Sete vilarejos compõe a cidade, mas como o título já deixa a dica, existe um oitavo. E é justamente durante a Quaresma, que os irmãos descobrem que boa parte das lendas locais não eram somente lendas, coisas estranhas começam a acontecer, uma criatura pode estar prestes a escapar do Oitavo Vilarejo e o trio embarca em grandes, marcantes e perigosas aventuras.
"Siga sempre o seu coração! A razão é importante, mas o coração é a fonte de tudo. Siga-o e você estará seguindo o caminho certo, seja qual for a sua decisão. Acredite nisso!"
A trama se desenrola a partir daí e os irmãos nem imaginam que vão descobrir muito mais sobre o lugar onde agora vivem, sua família e seu passado.
"Seu rosto, à primeira vista, era bondoso. Isso confortou Tibor, o que foi bom para que suas mãos deixassem de suar tanto. Reparou que sua irmã analisava a senhora de alto a baixo, como se estivesse avaliando se poderia confiar nela."
Abordando com maestria lendas folclóricas como a Mula-sem-cabeça, Curupira, Boitatá, Saci, Cuca, Pisadeira, A Porca dos Sete Leitões e diversos outros mitos folclóricos que fizeram parte da infância de muita gente, inclusive da minha, Gustavo Rosseb consegue nos fazer emergir em sua obra de forma tão mágica quanto as próprias lendas que nos fez relembrar com nostalgia singular.
"Sem sabe por quê, Tibor sentiu algo de perigoso na mulher, e não foi o único. Sátir já o puxava pela camiseta, para correrem dali, enquanto a velha chegava mais perto."
Uma história rica, envolvente, extremamente detalhada, cheia de mistérios, ação, aventura, e muito folclore, "O Oitavo Vilarejo" é um livro que deve ser degustado e apreciado. Em 16 capítulos temos o gostinho de infância de volta de forma muito leve e fluída.
"Ele mirava sua lanterna para todos os lados, com medo do que podia se esconder nas sombras, e, embora ninguém dissesse nada, percebia que seu medo era compartilhado pelos outros dois."
Os personagens foram muito bem construídos, até os secundários, e cada um tem sua personalidade e extrema importância na história. Somos capazes de ver o amadurecimento de cada um e a superação de seus medos de forma natural, assim como os cenários que nos foram apresentados e até a sensação de aconchego no sítio da avó.
A descrição das cenas é muito bem feita e em alguns momentos me lembrou até a escrita de J. K. Rowling com o trio aflito por aventuras e a mesa de café da manhã como as mesas da Escola de Hogwarts.
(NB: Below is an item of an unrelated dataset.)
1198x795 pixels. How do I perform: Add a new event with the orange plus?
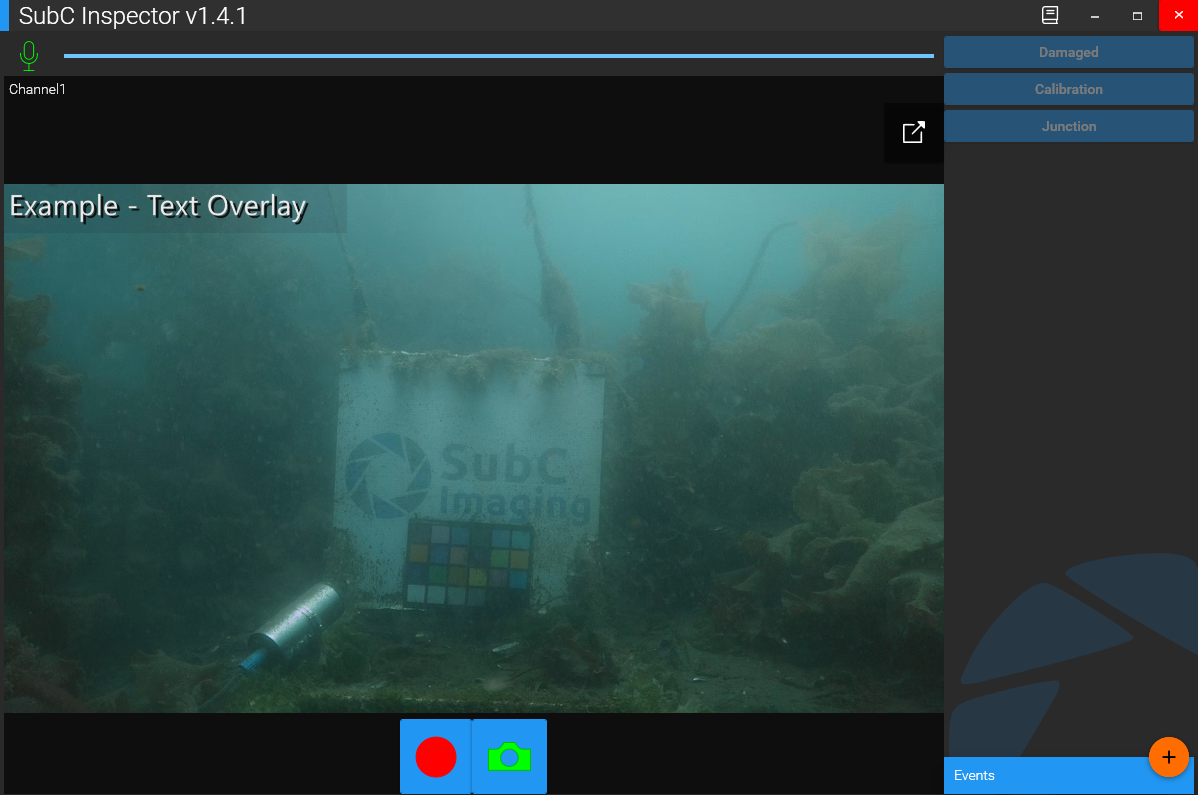click(x=1168, y=757)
Vale lembrar que o livro é uma recontagem das lendas, onde o autor dá o seu toque especial e por isso nem sempre elas vão ser exatamente como as originais que já conhecemos, porém, de maneira algumas atrapalhou, pelo contrário, me deixou ainda mais curiosa para saber o desfecho e viciada na leitura, tanto que só larguei o livro quando terminei (li em apenas um dia!) e dei graças por já ter o próximo volume em mãos.
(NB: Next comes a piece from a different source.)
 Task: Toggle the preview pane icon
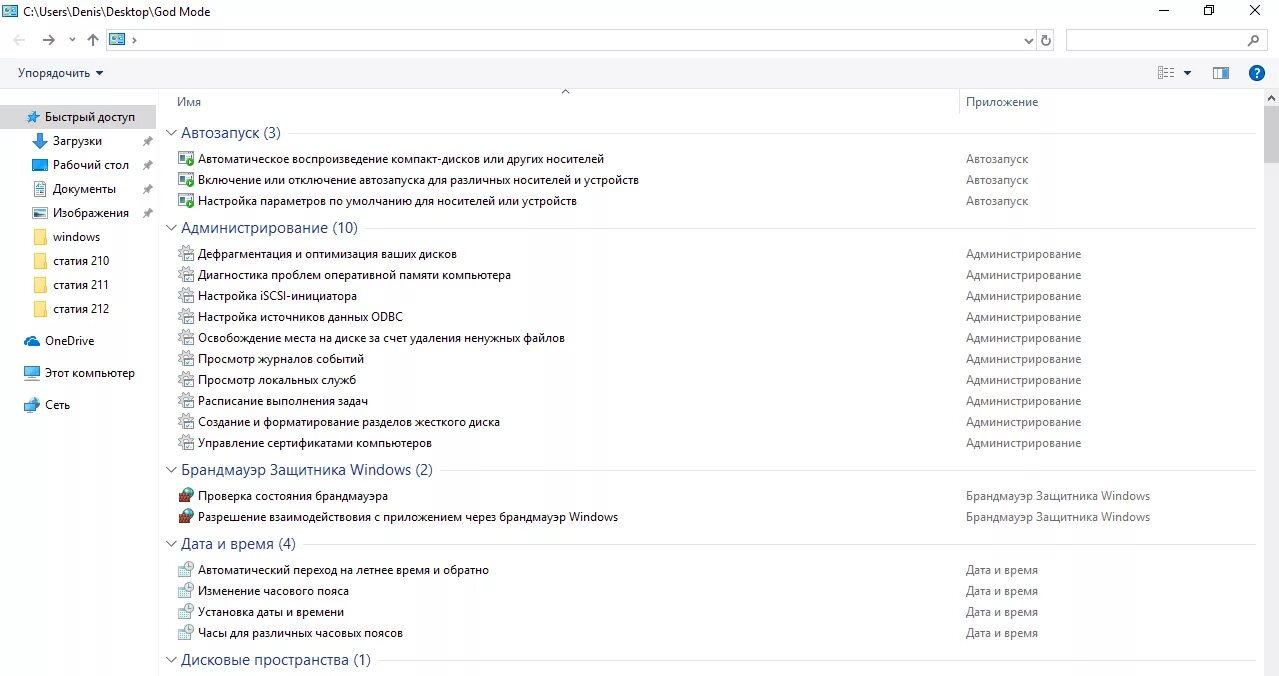tap(1220, 73)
A capa ficou fantástica e diz muito sobre o que nos espera (foi o próprio autor que desenhou!). A narrativa é em terceira pessoa, e a diagramação ficou muito boa, sem erros de gramática ou concordância, de tamanho e fonte agradáveis para leitura e páginas amarelas.
Gustavo está de parabéns, conseguiu causar a rara empolgação da literatura fantástica de qualidade trazendo um livro InfantoJuvenil cheio de novidades explorando a nossa própria cultura e mostrando o quanto ele é rica. Um exemplo, a Quaresma foi muito bem abordada, já que o autor faz uma boa apropriação do período. Espero de verdade que todos que tiverem a oportunidade de ler, que leiam, pois as lendas folclóricas brasileiras estão cada vez mais esquecidas pelas novas gerações e poder lembrá-las de forma tão singela é espetacular.
É clara a oportunidade que o livro tem de ser o livro perfeito para crianças descobrirem o gosto pela leitura. E a propósito, a obra teve os direitos vendidos pra uma produtora de filmes e já estou ansiosa para assistir.